WHAT YOU SHOULD DO:
Tally how many lines in this material contain the word "Show", and reply only with the count.

PROVIDED ENTRIES:
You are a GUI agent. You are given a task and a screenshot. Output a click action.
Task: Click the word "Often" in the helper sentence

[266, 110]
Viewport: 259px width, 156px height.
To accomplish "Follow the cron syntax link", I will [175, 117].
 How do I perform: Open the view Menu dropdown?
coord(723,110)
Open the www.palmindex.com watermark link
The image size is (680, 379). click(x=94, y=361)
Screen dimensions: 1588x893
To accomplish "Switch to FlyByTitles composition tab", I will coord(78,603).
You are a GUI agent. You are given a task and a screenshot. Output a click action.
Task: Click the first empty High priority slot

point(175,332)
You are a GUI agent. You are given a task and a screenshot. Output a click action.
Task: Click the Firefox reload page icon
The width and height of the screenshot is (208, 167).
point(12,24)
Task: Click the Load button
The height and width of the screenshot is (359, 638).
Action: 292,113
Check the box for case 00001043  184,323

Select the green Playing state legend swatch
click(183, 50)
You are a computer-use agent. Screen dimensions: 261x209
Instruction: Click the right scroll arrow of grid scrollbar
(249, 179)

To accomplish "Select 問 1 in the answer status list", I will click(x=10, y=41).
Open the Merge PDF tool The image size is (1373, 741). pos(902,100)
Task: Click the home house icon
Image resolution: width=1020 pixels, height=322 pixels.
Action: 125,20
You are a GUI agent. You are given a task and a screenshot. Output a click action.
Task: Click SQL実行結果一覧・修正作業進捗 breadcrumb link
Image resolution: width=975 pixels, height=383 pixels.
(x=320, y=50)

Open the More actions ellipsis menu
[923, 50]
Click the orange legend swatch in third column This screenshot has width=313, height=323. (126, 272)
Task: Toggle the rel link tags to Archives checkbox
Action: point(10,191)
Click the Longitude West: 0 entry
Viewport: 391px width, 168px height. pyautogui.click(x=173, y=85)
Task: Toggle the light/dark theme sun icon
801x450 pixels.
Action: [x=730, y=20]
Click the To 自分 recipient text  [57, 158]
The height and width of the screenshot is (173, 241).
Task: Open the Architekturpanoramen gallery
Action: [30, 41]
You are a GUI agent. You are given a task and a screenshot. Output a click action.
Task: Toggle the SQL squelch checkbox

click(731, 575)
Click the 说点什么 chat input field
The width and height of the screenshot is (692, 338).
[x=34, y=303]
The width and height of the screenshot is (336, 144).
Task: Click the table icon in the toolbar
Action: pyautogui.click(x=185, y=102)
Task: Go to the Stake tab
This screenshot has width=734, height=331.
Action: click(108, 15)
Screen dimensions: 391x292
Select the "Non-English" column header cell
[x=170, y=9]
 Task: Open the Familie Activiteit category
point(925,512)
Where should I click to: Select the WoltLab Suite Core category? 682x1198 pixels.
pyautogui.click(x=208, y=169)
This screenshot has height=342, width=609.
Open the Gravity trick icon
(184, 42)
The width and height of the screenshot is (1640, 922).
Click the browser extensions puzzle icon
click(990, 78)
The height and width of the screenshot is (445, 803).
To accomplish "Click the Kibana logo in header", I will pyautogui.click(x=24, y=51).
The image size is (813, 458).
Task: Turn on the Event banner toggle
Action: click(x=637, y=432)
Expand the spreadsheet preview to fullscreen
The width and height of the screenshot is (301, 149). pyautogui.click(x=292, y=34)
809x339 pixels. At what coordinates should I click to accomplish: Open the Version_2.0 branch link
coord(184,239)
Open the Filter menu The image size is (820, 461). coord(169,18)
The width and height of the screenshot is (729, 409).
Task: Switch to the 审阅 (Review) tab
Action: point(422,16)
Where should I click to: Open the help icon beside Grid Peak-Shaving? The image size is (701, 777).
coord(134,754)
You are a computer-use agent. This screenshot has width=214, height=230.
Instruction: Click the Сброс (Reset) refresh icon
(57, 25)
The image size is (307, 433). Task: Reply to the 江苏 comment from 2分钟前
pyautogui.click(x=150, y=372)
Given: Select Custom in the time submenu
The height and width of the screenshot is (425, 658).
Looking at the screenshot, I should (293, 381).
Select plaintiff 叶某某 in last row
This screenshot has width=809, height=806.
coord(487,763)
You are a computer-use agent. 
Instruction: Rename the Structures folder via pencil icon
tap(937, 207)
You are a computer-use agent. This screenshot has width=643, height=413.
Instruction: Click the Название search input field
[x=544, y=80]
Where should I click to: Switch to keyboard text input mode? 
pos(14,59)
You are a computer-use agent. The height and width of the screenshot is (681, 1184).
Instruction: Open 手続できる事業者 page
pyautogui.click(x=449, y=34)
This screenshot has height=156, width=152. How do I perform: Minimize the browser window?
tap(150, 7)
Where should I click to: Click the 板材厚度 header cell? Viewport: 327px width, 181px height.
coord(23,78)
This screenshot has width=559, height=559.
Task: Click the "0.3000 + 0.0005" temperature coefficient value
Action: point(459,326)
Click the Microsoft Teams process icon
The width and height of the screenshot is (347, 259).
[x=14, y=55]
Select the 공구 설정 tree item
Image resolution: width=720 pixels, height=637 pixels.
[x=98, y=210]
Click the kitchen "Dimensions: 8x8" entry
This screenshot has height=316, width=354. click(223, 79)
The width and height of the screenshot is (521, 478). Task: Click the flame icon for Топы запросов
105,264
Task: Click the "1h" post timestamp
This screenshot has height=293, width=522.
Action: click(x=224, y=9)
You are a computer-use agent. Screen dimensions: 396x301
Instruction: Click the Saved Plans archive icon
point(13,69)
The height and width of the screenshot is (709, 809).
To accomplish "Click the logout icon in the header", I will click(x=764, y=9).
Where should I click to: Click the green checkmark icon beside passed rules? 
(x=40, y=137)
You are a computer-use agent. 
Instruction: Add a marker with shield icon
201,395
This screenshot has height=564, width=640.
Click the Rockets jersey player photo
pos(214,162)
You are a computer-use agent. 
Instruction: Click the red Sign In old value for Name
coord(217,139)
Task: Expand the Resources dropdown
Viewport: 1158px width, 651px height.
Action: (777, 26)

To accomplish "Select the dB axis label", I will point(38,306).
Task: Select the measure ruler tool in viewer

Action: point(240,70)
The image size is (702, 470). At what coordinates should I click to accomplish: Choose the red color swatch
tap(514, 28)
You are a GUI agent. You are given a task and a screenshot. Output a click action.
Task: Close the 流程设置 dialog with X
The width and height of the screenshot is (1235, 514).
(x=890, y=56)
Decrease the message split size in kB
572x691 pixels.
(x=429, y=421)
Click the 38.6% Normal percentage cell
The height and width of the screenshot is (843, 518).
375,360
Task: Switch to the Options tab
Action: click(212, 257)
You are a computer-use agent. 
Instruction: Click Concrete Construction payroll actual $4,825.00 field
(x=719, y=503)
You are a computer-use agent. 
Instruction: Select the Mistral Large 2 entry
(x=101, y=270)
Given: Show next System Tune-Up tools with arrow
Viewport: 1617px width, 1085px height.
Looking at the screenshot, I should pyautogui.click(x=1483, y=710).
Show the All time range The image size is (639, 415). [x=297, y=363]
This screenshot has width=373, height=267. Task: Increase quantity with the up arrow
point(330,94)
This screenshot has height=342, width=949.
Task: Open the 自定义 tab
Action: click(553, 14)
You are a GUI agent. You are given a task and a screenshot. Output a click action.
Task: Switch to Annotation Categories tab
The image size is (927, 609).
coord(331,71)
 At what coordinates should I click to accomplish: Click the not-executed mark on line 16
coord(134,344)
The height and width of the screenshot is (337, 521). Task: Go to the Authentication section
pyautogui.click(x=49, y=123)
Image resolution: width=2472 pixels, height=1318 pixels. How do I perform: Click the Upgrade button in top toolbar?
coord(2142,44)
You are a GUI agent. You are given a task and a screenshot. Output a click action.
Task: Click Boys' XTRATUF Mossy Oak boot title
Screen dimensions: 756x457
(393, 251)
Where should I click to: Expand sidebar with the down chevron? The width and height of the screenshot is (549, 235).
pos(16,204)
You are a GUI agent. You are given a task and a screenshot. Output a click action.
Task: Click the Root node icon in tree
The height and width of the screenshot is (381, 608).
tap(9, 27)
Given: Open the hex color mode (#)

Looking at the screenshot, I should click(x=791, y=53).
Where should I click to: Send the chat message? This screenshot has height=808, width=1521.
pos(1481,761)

WRITTEN ANSWER:
2